Distribuyeron la casa en salones presididos por nombres mágicos. La sala Dante, para los amores infernales y celestiales; la sala Poe, que algunos decoraron con cuervos y esqueletos, para los horrores estimulantes; el amplio salón Chesterton, para los crímenes deleitables y los castigos terribles. Sabían que los únicos crímenes civilizados son los que inventa y explora el lenguaje: degüellos verbales, guerras en octavas reales, fieros endecasílabos: “Una mitología de puñales”, o reclamos feroces, o ironías perversas como “Mirad cómo llora rojo mi espada por la muerte de este buen rey”. Las transgresiones que autoriza la gramática: los pecados más sutiles, los robos más audaces, los asaltos más ingeniosos.

Una generación se volcó a resolver en lenguaje creador sus pasiones más sombrías, sus delirios más ociosos, sus miedos más recónditos, sus hostilidades más inconfesables. Nada tan saludable como echar a volar los demonios en la incandescencia del lenguaje.

Lo que habría estallado en horrores y pesadillas ahora florecía en relatos siniestros y crímenes eufónicos. Si veían a Otelo enloquecido estrangulando a la blanca Desdémona, en vez de intervenir o de informar a la policía, aplaudían rabiosamente, porque sabían que todo era un universo de palabras, un simulacro espléndido. Y por eso alguien escribió en la pared de la sala Chesterton las sabias palabras de San Agustín: “Lo mejor que tiene la palabra perro es que no muerde”.

Así dispusieron la sala Kafka, que no exploraba el crimen sino la angustia. Su propósito era buscar, como Kafka, formas novedosas de la desesperación. Que el tedio aprendiera a bostezar con ingenio, el miedo a desenrollarse en repentinas serpientes, el vacío existencial a agitarse en pesadillas saludables, la tiniebla en regiones horrendas, la quietud en vértigo y el hastío en asombro.

Y abrieron la galería Borges, para volver a leer todos los libros y para combinarlos sin fin; para poner a don Quijote a hablar con Gregorio Sampsa, a Cristo con Nietzsche, a Mahomet con Odín o con Krishna; para extraer la esencia de las bibliotecas, para detenerse con perplejidad de entomólogo en las metáforas más absurdas, para encontrar resonancias mitológicas en los más tenues letreros de las calles.
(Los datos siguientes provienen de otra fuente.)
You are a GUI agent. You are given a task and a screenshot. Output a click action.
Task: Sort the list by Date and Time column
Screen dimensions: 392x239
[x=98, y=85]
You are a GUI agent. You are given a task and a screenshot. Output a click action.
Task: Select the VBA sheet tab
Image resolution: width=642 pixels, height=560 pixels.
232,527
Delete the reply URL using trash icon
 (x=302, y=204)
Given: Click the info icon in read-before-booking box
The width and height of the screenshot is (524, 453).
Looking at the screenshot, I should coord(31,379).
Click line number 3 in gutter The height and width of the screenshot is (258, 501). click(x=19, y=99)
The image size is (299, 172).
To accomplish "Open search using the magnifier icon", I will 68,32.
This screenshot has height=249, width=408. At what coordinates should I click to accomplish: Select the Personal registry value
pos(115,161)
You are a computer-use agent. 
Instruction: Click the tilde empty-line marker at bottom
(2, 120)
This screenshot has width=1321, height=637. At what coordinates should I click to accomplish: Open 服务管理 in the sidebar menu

Y más allá estaba la sala Bradbury, con una cúpula corrediza y planetas enormes sobre ella; con hombres llevando su piedad y sus monstruos hasta las últimas galaxias. Y la terrible sala Philip K. Dick, para jugar con el tiempo, con la anticipación, con la identidad, y convertir la paranoia en espejo mágico, la esquizofrenia en prisma filosófico, la adicción en una llave para descifrar el tiempo cíclico.
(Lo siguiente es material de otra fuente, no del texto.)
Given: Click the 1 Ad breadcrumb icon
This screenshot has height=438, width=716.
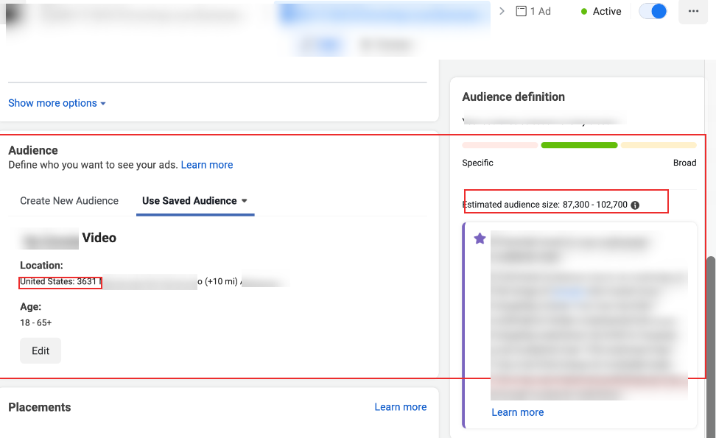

Durante un día entero se les ocurrió abrir la sala Joyce, donde el lenguaje jugara a atrapar el universo en el libro, donde las palabras fueran relojes, ceremonias y laberintos; una sala para experimentar sin fin con el lenguaje, y no pintar la forma ni el color sino el sabor de la manzana, y no hacer sentir las formas de la nube sino su peso y sus piedras de hielo.

Ahora están pensando en una sala para hacer preguntas a los muertos, y aún no saben si llamarla Rulfo o Ulises. Pero si siguen así, no les alcanzará la casa, ni la manzana, ni el barrio, para explorar sus enciclopedias fantásticas, sus epopeyas apócrifas, sus centones de ceniza. Y ya se ven venir la sala fosforescente de Rimbaud, las alcobas oníricas de Coleridge, las islas sepultadas de Stevenson, los Clanes de la Luna Alfana.